» **WORK REQUEST**: Repeat, line for line, only the span that opens at the "You are a computer-use" line and closes at the final line below. Skip the pictures.

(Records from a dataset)

- - - -

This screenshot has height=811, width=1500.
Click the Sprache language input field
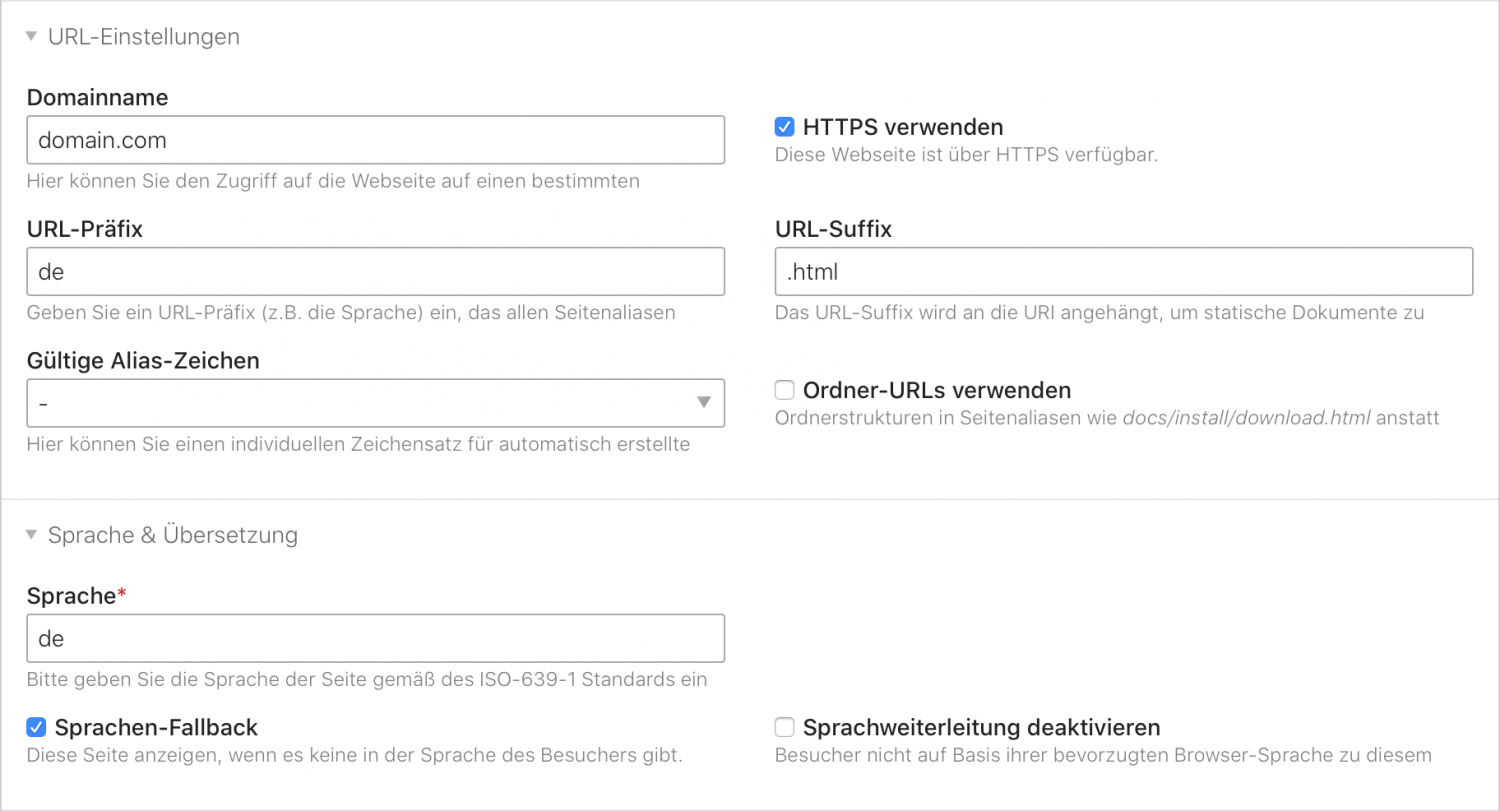(375, 638)
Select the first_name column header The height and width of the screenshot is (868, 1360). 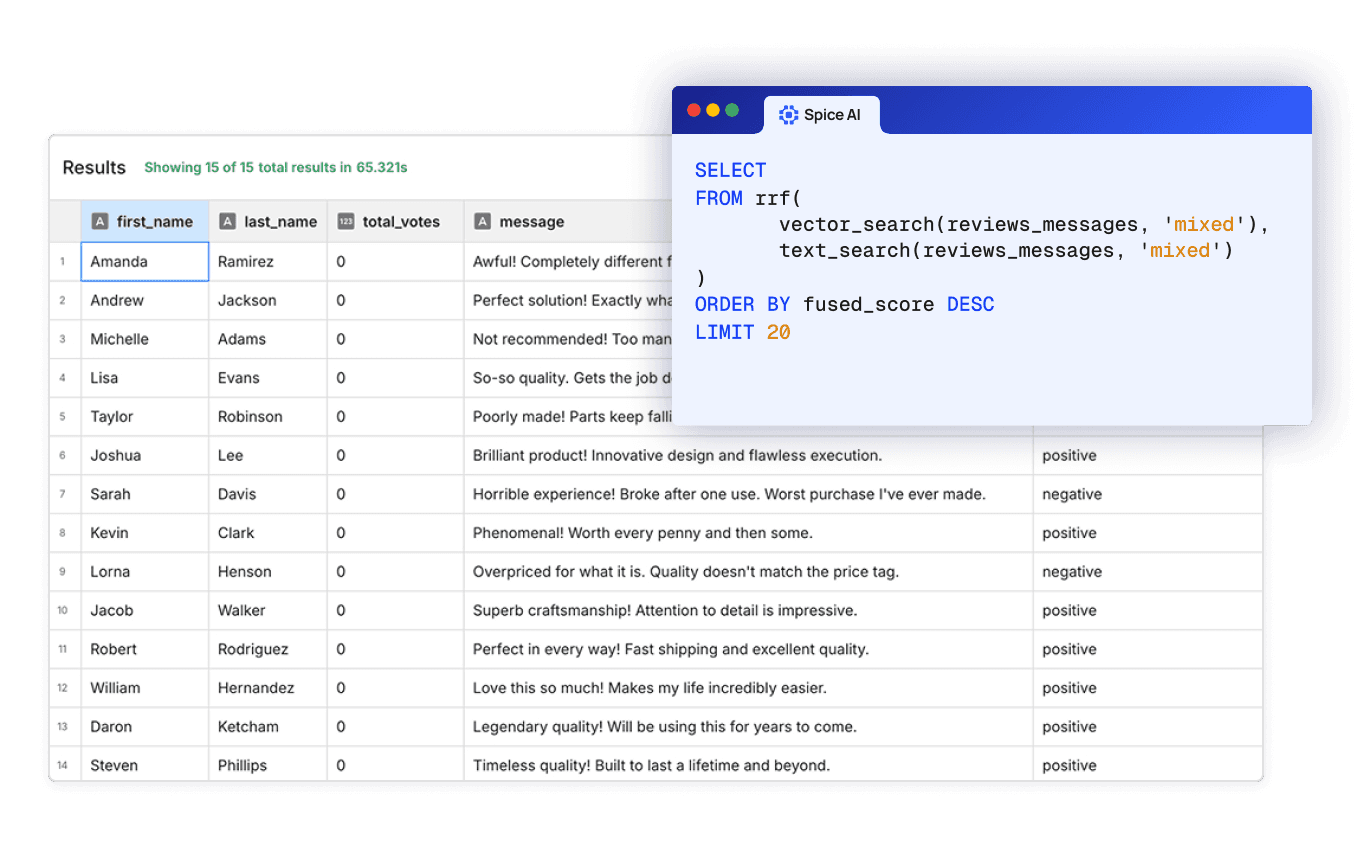click(145, 221)
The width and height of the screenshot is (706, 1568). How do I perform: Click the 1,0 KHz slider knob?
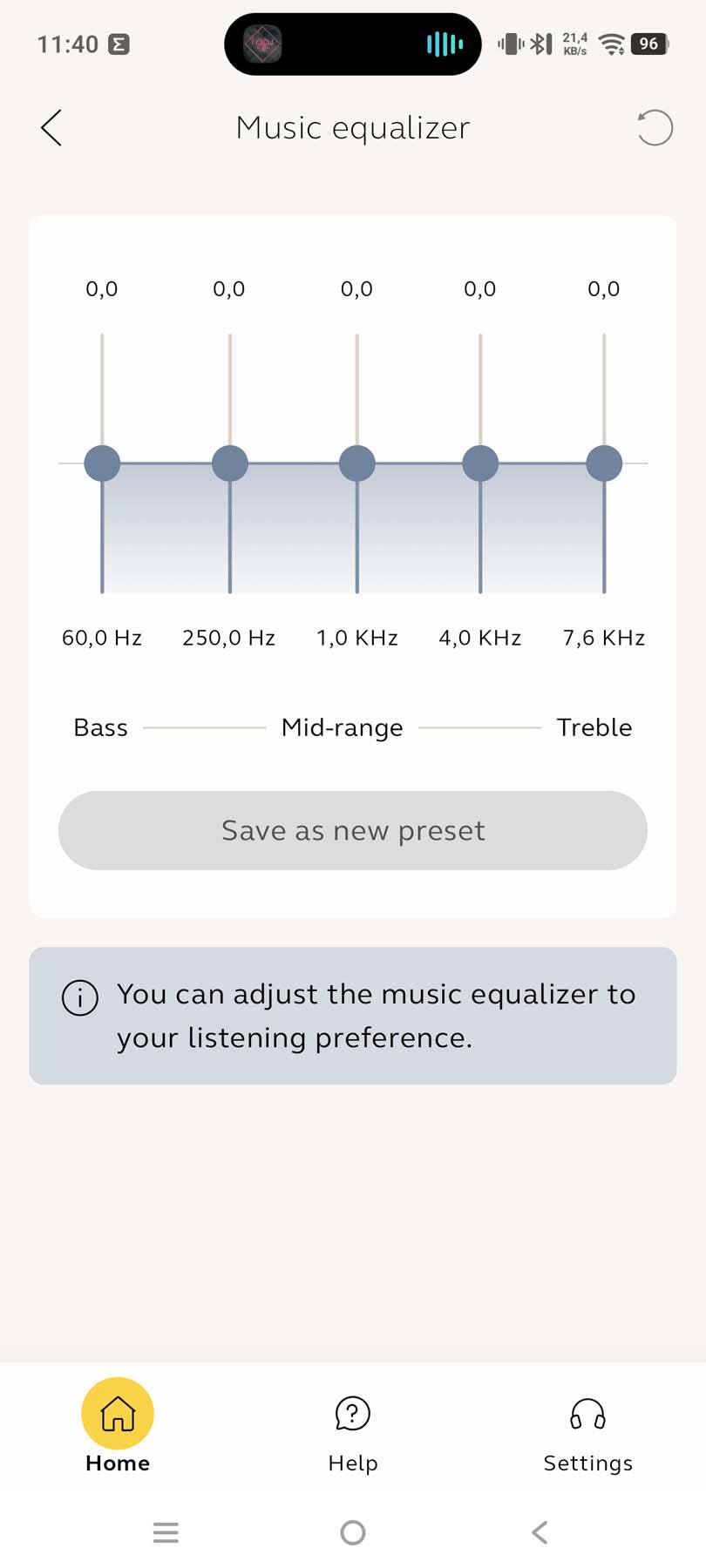[x=357, y=463]
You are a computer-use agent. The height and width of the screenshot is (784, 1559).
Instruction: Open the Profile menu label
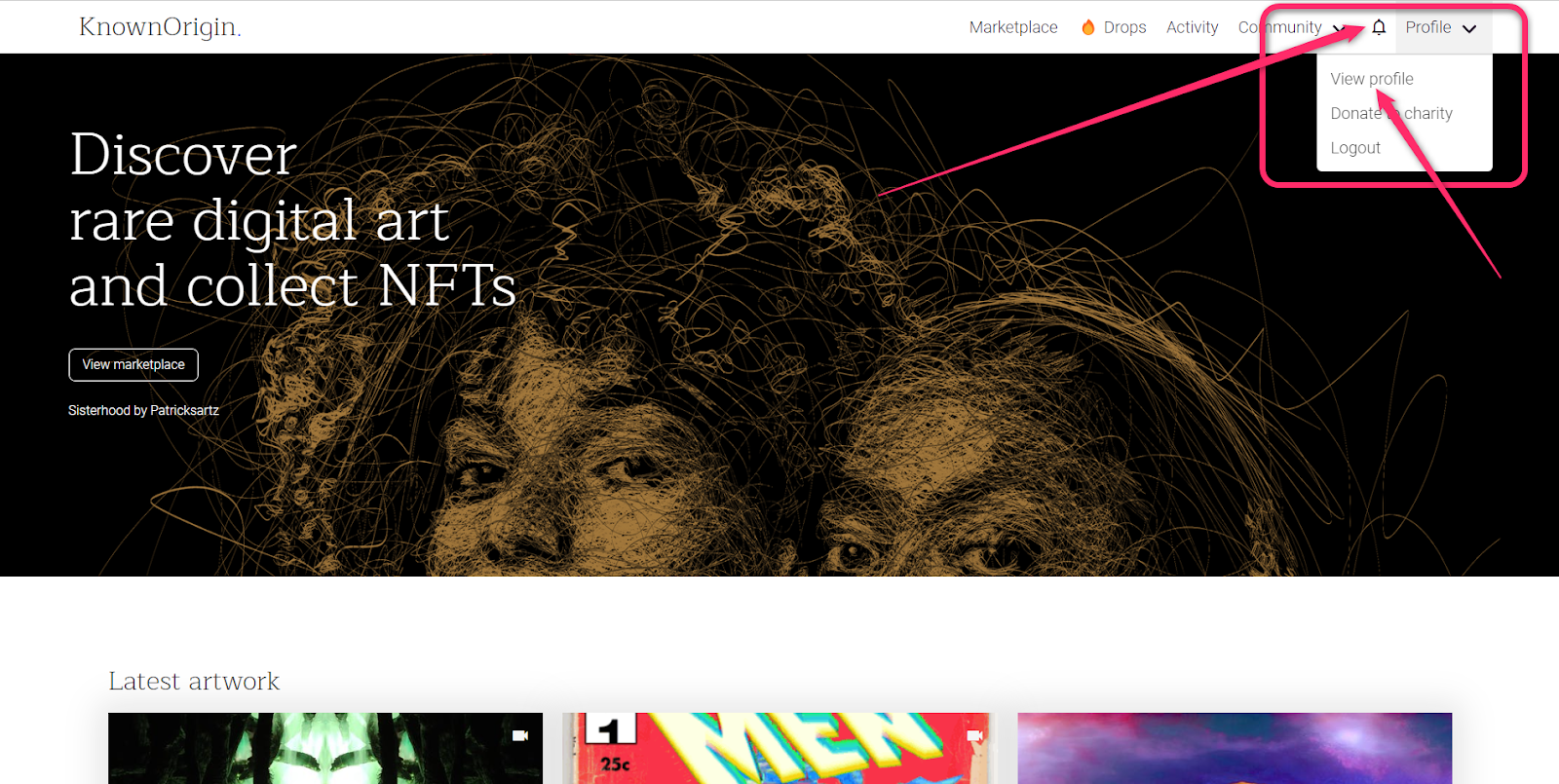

- - - -

» **RESPONSE BOX**:
You are a computer-use agent. The height and width of the screenshot is (784, 1559).
Instruction: Open the Profile menu label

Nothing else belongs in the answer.